» Listed records
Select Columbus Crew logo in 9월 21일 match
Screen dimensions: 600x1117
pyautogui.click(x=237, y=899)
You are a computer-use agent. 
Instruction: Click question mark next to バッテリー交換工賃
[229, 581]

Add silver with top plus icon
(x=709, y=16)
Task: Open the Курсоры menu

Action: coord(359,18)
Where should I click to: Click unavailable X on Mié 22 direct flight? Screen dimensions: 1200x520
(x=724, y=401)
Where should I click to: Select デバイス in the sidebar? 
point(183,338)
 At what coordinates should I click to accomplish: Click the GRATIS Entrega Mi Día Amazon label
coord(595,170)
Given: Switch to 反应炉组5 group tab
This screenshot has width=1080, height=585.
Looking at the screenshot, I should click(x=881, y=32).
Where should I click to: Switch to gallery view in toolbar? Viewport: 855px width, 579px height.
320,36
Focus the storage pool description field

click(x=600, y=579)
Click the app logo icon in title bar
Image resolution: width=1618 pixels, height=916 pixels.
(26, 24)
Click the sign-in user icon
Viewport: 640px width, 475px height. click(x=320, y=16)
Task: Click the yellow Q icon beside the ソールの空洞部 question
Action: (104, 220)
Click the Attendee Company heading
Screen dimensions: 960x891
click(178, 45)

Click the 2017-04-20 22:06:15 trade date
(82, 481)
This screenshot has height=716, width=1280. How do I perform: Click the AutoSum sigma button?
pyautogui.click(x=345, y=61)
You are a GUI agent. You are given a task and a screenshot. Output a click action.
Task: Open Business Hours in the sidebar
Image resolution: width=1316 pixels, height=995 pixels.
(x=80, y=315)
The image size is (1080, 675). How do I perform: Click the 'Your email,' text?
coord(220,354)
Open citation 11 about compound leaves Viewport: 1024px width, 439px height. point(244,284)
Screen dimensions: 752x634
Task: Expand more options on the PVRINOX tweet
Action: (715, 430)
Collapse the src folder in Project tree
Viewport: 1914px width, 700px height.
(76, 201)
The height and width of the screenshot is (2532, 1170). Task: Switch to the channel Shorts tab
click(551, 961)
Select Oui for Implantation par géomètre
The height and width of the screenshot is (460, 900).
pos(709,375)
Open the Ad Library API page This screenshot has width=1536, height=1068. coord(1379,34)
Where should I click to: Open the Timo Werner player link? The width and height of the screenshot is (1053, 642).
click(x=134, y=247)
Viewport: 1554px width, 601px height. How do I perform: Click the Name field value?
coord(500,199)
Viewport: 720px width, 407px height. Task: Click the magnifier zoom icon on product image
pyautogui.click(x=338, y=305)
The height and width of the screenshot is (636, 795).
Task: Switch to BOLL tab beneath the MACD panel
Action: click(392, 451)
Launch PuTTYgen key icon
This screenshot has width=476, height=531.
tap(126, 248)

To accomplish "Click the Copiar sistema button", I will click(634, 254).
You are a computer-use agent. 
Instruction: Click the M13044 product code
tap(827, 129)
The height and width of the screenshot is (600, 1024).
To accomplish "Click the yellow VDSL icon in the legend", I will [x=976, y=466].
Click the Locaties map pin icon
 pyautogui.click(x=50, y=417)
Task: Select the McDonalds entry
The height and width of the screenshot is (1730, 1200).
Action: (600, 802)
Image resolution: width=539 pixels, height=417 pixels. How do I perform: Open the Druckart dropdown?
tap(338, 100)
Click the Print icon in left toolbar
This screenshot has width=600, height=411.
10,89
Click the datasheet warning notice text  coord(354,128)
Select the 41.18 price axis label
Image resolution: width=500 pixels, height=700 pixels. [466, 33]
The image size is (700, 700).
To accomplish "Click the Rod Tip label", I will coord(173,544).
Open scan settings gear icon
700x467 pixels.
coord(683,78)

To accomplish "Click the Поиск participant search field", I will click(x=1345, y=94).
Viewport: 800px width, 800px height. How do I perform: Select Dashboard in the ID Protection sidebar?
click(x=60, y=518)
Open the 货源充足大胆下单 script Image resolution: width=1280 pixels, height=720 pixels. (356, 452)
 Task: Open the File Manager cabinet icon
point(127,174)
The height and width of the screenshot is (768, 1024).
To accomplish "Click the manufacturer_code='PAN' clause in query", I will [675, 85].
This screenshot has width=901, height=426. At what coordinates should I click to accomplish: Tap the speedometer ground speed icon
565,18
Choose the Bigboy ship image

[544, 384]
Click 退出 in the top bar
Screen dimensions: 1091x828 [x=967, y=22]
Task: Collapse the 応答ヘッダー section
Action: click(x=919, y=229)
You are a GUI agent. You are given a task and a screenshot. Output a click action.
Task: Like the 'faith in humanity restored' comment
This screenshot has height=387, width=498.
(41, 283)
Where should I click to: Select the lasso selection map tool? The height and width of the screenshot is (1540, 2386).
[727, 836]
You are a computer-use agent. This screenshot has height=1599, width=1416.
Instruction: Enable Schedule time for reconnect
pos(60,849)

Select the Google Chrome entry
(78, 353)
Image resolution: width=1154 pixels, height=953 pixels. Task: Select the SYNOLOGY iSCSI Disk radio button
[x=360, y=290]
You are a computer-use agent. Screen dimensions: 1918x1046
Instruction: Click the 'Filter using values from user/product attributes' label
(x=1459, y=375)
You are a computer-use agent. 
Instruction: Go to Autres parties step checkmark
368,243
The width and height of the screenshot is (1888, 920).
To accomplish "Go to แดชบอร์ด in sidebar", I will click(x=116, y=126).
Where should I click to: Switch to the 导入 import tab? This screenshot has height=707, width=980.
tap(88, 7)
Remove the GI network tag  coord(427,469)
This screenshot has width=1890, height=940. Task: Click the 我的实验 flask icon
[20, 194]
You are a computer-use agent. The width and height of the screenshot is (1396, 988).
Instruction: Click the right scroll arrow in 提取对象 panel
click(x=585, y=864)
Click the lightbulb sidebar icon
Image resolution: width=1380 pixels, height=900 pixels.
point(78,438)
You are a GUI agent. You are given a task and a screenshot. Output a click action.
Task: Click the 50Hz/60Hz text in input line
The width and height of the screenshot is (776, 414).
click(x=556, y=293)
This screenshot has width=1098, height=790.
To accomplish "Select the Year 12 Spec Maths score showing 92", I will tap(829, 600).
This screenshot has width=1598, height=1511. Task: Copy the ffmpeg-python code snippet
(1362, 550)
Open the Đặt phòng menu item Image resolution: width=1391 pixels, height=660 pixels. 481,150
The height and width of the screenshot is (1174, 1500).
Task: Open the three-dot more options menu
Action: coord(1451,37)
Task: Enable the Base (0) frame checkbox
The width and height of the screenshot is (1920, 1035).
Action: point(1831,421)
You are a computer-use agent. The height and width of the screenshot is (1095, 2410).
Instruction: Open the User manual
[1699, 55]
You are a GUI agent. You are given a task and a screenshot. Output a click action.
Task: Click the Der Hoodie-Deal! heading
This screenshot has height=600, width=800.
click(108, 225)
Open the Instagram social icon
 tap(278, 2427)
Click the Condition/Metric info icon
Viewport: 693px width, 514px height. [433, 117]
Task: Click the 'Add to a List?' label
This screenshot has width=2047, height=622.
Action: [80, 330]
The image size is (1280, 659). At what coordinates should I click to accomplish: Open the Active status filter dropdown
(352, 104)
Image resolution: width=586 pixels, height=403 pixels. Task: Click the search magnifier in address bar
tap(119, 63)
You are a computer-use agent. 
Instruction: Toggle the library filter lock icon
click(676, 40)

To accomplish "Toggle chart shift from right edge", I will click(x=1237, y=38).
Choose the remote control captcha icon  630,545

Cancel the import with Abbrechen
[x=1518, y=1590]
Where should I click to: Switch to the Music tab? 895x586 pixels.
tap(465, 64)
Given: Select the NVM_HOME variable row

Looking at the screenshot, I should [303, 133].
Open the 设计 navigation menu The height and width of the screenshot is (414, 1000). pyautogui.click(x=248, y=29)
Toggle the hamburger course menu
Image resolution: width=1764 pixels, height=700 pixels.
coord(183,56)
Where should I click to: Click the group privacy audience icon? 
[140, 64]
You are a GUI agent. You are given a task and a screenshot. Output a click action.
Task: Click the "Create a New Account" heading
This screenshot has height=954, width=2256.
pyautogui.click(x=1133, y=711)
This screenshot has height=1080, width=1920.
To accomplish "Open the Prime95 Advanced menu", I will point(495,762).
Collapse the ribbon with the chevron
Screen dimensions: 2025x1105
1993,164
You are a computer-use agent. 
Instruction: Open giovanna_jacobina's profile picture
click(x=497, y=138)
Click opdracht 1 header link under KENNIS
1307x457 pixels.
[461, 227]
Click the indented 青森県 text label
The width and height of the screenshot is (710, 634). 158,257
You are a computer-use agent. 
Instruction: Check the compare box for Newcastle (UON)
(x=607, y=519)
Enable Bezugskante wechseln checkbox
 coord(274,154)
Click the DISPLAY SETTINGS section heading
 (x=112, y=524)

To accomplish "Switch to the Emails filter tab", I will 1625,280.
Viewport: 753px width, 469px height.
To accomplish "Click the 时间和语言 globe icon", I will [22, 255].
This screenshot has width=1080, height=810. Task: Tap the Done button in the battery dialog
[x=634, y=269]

» Work required
Copy out word for word the part of the entries above that opens with the line containing "Where should I click to: Open" and closes with the line containing "tap(126, 248)", with both of those lines included.

» Response below
Where should I click to: Open the Timo Werner player link? The width and height of the screenshot is (1053, 642).
click(x=134, y=247)
Viewport: 1554px width, 601px height. How do I perform: Click the Name field value?
coord(500,199)
Viewport: 720px width, 407px height. Task: Click the magnifier zoom icon on product image
pyautogui.click(x=338, y=305)
The height and width of the screenshot is (636, 795).
Task: Switch to BOLL tab beneath the MACD panel
Action: click(392, 451)
Launch PuTTYgen key icon
This screenshot has width=476, height=531.
tap(126, 248)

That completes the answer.